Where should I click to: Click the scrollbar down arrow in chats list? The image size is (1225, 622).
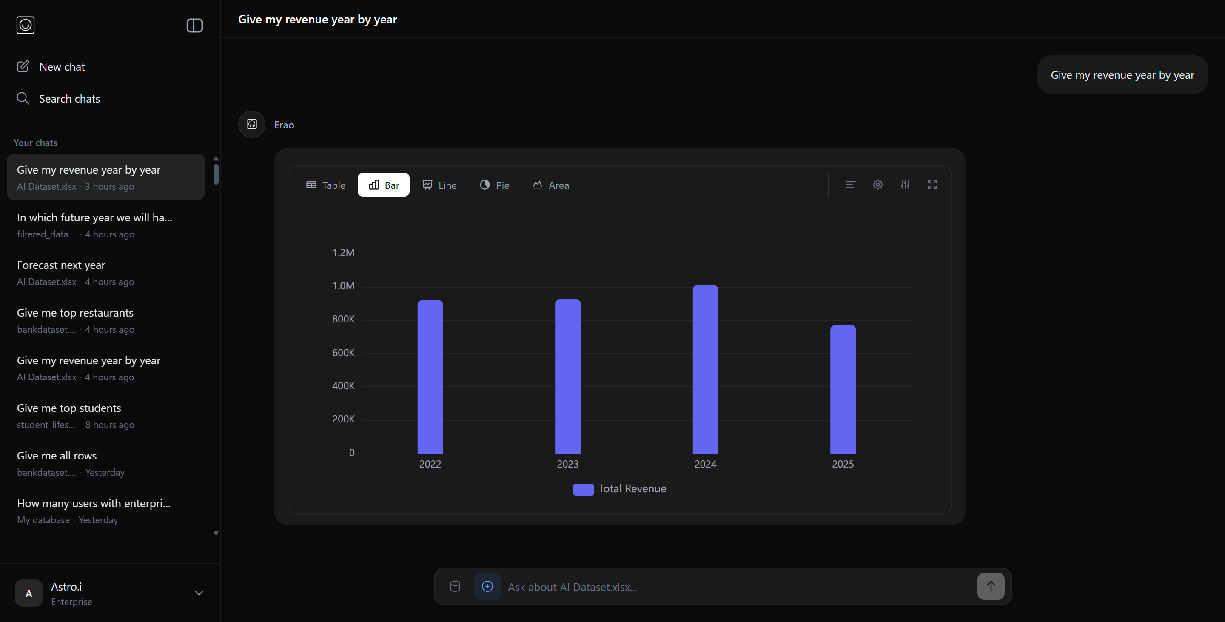(x=216, y=533)
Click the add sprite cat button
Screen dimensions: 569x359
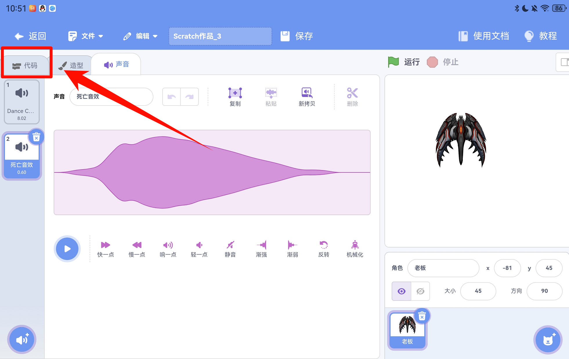pyautogui.click(x=548, y=340)
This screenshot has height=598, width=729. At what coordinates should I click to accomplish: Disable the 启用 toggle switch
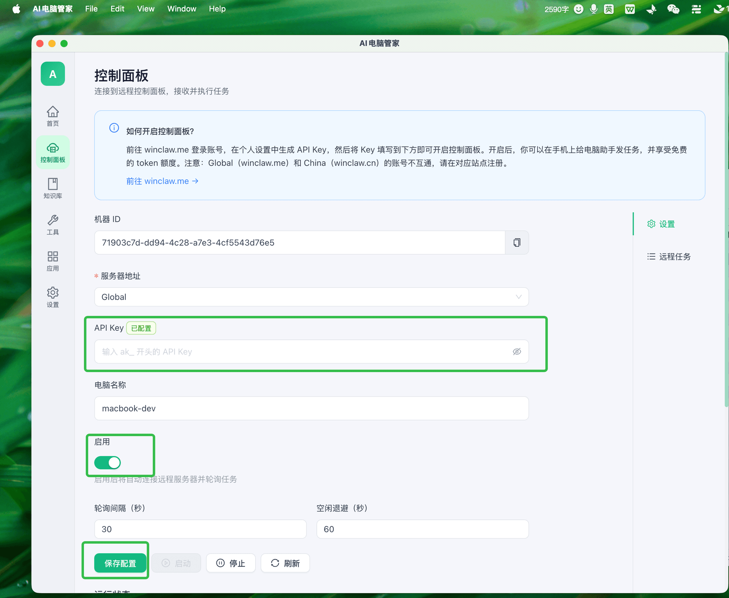[107, 463]
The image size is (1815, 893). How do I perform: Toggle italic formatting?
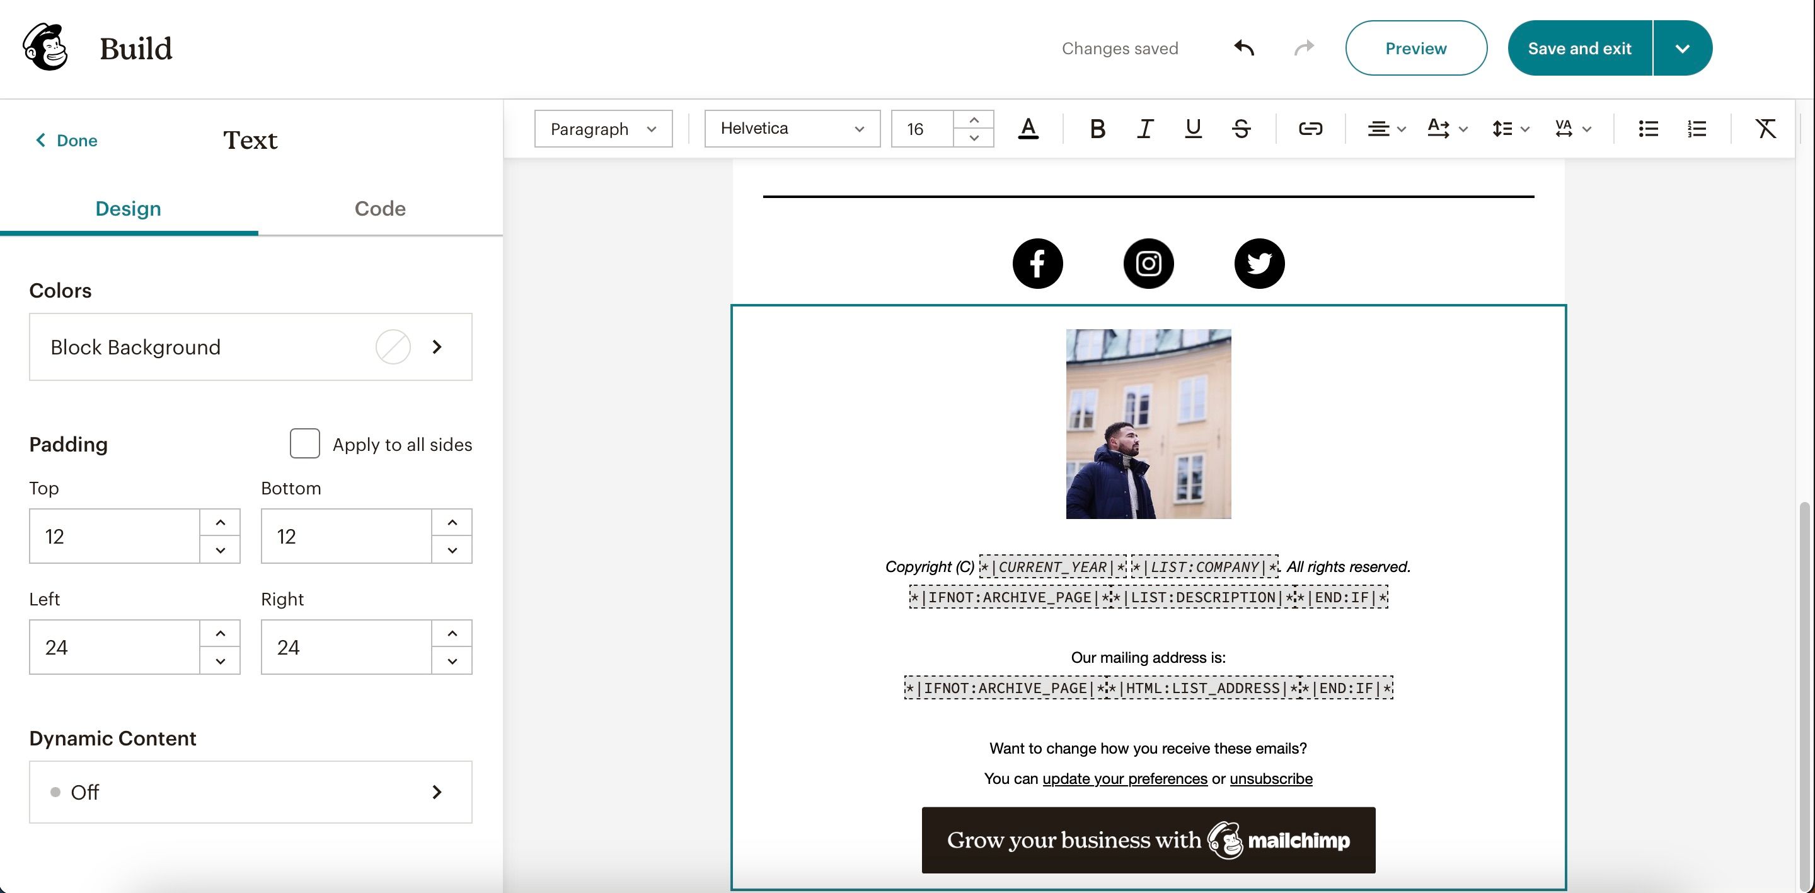pyautogui.click(x=1144, y=128)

= = =

» **ASSIGNED TASK**
Print the listing again exactly, please. Keep the pictures out of it.

» **RESPONSE AREA**
Where should I click to: Click the scrollbar down arrow in chats list? The image size is (1225, 622).
(x=216, y=533)
Click the add sprite cat button
Screen dimensions: 569x359
pyautogui.click(x=548, y=340)
This screenshot has height=598, width=729. At what coordinates should I click to accomplish: Disable the 启用 toggle switch
[107, 463]
The image size is (1815, 893). How do I perform: Toggle italic formatting?
pyautogui.click(x=1144, y=128)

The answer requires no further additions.